Conversion of the nanoparticle synthesis experiments (runs A – C) over 2 h operation time, obtained by MP-AES. Operating conditions are shown in Table 1

Since there was no fouling in the capillary walls, < 100 % yields could be related with the fouling on the membrane separator. The fouling was more severe for experimental runs B and C, likely due to the lower flow rates resulting to longer residence times in the separator. It is worth noting that the accuracy of the yield estimated via the online UV-Vis monitoring is based on an empirical correlation using monodispersed samples [45]. Therefore, the particle size and the sample polydispersity would affect the UV-Vis spectra and the extinction coefficient of the sample, and hence the estimated results. The extinction coefficient increases with particle size, affecting the absorbance \({A}_{400}\) [45]. The extinction coefficient is proportional to the particle size (and particle volume, \({d}^{3}\)) and the sample concentration, hence the absorbance of the spectra (and subsequently \({A}_{400}\)) decreases by increasing the polydispersity of the sample [49, 50]. Thus, the observed lower values in the process yield could be related to the fouling in the membrane separator, but may be also affected by the properties of the colloidal solution. Nevertheless, the online model showed sufficient qualitative and quantitative agreement on particle size and yield, establishing that online UV-Vis spectroscopy could be used as a quality control technique for live evaluation of a manufacturing process of Au NPs.

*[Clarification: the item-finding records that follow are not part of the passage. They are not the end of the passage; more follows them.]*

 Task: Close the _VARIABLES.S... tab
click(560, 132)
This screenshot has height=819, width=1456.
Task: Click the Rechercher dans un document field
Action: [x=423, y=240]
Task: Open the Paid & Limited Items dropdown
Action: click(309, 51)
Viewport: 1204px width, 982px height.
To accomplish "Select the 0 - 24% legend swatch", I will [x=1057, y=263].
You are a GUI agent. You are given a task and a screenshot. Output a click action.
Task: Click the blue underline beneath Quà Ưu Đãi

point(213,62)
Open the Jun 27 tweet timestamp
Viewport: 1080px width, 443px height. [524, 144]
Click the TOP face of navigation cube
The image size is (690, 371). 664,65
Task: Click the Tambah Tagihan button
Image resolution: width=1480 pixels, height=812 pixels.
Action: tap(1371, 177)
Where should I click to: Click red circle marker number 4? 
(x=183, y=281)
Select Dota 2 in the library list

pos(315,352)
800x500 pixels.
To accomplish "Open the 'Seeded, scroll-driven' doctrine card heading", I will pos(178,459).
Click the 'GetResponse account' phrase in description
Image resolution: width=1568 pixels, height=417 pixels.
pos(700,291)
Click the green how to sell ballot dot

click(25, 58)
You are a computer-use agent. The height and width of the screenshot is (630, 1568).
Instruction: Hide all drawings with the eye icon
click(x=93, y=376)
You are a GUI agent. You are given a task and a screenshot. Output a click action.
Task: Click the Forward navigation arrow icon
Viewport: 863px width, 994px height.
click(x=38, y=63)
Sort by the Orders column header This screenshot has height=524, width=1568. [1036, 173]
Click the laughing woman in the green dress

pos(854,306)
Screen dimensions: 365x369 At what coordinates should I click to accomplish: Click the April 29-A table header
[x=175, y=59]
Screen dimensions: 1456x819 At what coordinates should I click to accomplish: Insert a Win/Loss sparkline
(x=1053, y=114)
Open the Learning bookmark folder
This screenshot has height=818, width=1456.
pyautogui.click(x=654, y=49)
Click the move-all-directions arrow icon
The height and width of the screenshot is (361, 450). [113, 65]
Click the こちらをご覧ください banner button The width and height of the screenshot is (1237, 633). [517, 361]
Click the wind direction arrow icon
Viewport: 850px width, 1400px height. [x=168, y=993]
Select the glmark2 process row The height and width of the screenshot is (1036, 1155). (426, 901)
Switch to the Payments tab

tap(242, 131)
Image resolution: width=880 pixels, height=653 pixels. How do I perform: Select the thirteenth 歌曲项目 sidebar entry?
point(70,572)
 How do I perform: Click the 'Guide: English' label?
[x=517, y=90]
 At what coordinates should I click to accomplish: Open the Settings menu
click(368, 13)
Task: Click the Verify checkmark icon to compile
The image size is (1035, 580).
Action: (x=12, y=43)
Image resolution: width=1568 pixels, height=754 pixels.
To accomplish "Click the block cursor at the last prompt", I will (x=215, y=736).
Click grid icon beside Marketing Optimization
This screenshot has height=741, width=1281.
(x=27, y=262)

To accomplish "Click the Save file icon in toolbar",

This work describes the translation of targeted 10–20 nm gold nanoparticle synthesis from batch to continuous flow. The synthesis protocol was based on previous batch experiments, where the required reactant concentrations, temperature and reaction time were identified. A two-phase (water/heptane) flow was employed, and fouling of the reactor was avoided due to the protection of the reactor wall by heptane. A PTFE membrane separator permitted the separation of the aqueous (containing the colloidal Au NPs) and the organic (heptane) streams in flow. The synthesised nanoparticles were monitored by an online UV-Vis spectrometer on the aqueous outlet of the membrane separator. UV-Vis spectra acquisition via online monitoring over a 2 h synthesis run allowed the assessment of the process stability and particle size. The observed discrepancies between the experimentally measured particle sizes and the estimated ones using a literature regression model based on UV-Vis spectra were attributed to the deviation from sphericity and the polydispersity of the produced Au NPs. The process yield was evaluated experimentally offline, as well as online via UV-Vis and exhibited a ~ 10 % discrepancy between the two evaluation methods. The current system provides a new approach on continuous gold nanoparticle synthesis integrated with online monitoring for live quality control.